I recently purchased a Motobecane Immortal Ice bike from Bikesdirect.com. I love it so far, but I remember reading several people saying that the frame is an older generation frame (most say 10-15 years) in terms of technology. Does anyone know which aspects of the frame are considered outdated?

Thanks.

Chris


----------



## seppo17 (Dec 7, 2008)

The frame design appears as if it is the same as some of the early 2000's carbon bikes.

Carbon bike design and technology has advanced a lot since then. Otherwise, nothing wrong with it. Its a bike ride the heck out of it and enjoy cycling.

I had one back in 2008. I even won a cat 5 crit on it. I ended up selling it b/c I needed a taller head tube.


----------



## stevesbike (Jun 3, 2002)

it looks like a design of the early 2000s because it is. They've been selling the same frame forever. Maybe they bought a run of frames 10 years ago and are still selling them off. 

Re the OP's questions, it's outdated because of the design and build, which likely features internal lugs. This makes it heavy with a claimed weight of 1225 grams (which is probably the smallest frame so heavier than many alloy frames). It also has a standard fork, whereas many frames now have a tapered fork to make a stiffer front end. It has alloy dropouts, which add weight.
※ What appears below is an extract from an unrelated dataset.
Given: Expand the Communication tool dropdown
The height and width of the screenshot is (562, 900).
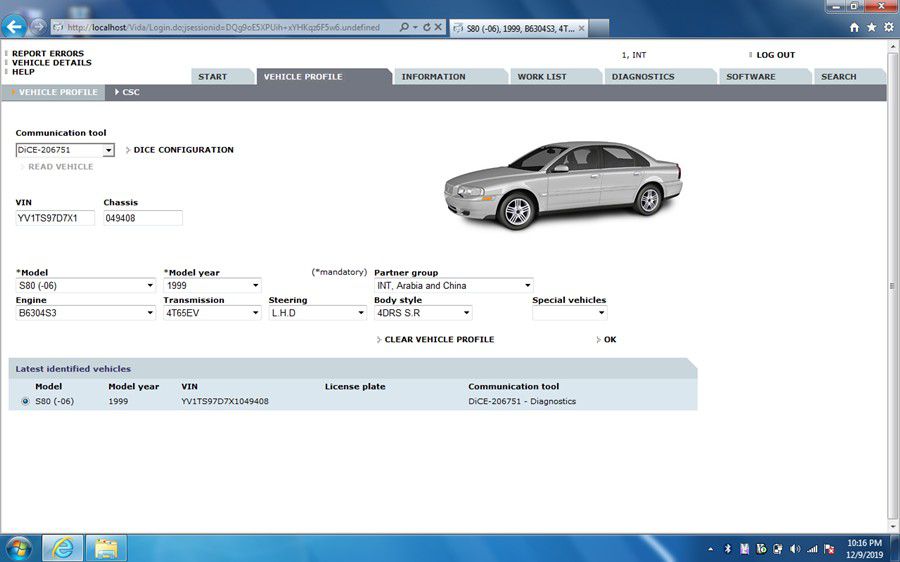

I can never figure out why people ask these questions after they buy a bike, but the worst part is that there's no warranty - they have a replacement program so you buy another frame at a 'below wholesale' price, which is a bit ridiculous given their business model. They retail the frame for $700, which is crazy for that frame. 





seppo17 said:


> The frame design appears as if it is the same as some of the early 2000's carbon bikes.
> 
> Carbon bike design and technology has advanced a lot since then. Otherwise, nothing wrong with it. Its a bike ride the heck out of it and enjoy cycling.
> 
> I had one back in 2008. I even won a cat 5 crit on it. I ended up selling it b/c I needed a taller head tube.


----------



## ctxcrossx (Jul 8, 2004)

stevesbike said:


> I can never figure out why people ask these questions after they buy a bike, but the worst part is that there's no warranty - they have a replacement program so you buy another frame at a 'below wholesale' price, which is a bit ridiculous given their business model. They retail the frame for $700, which is crazy for that frame.
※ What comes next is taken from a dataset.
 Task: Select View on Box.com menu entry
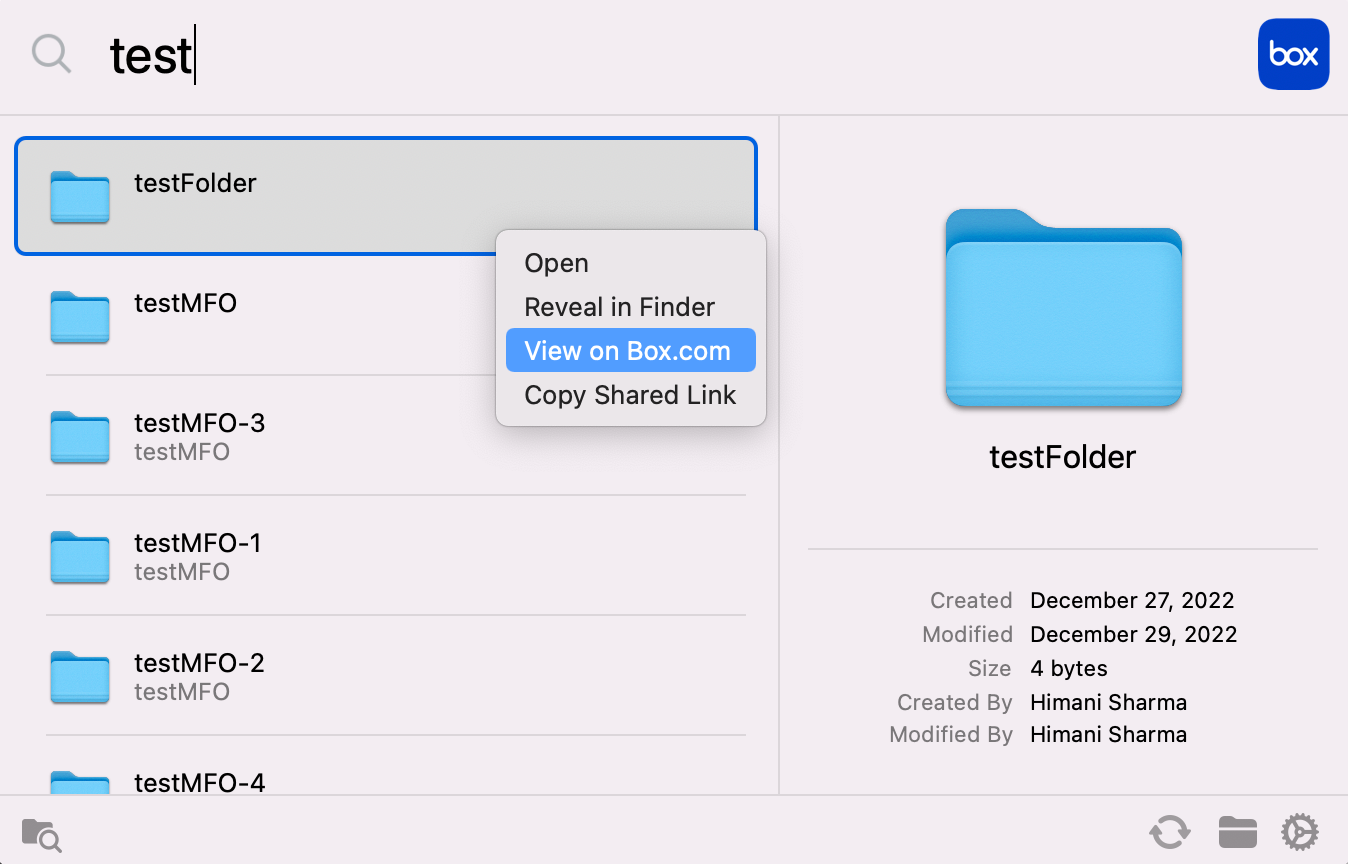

I asked after I bought the bike because I was curious. It wasn't going to sway my decision either way (I am very happy with it), so I really didn't feel the need to get the information prior to the purchase. 

I was aware of the tapered head tube difference, but I wasn't sure what other improvements have been done with carbon in that time frame.

I appreciate your insight.


----------



## stevesbike (Jun 3, 2002)

BD also sells the kestrel legend for about the same price and is a far superior frame. 



ctxcrossx said:


> I asked after I bought the bike because I was curious. It wasn't going to sway my decision either way (I am very happy with it), so I really didn't feel the need to get the information prior to the purchase.
> 
> I was aware of the tapered head tube difference, but I wasn't sure what other improvements have been done with carbon in that time frame.
> 
> I appreciate your insight.


----------



## My Own Private Idaho (Aug 14, 2007)

ctxcrossx said:


> It wasn't going to sway my decision either way (I am very happy with it), so I really didn't feel the need to get the information prior to the purchase.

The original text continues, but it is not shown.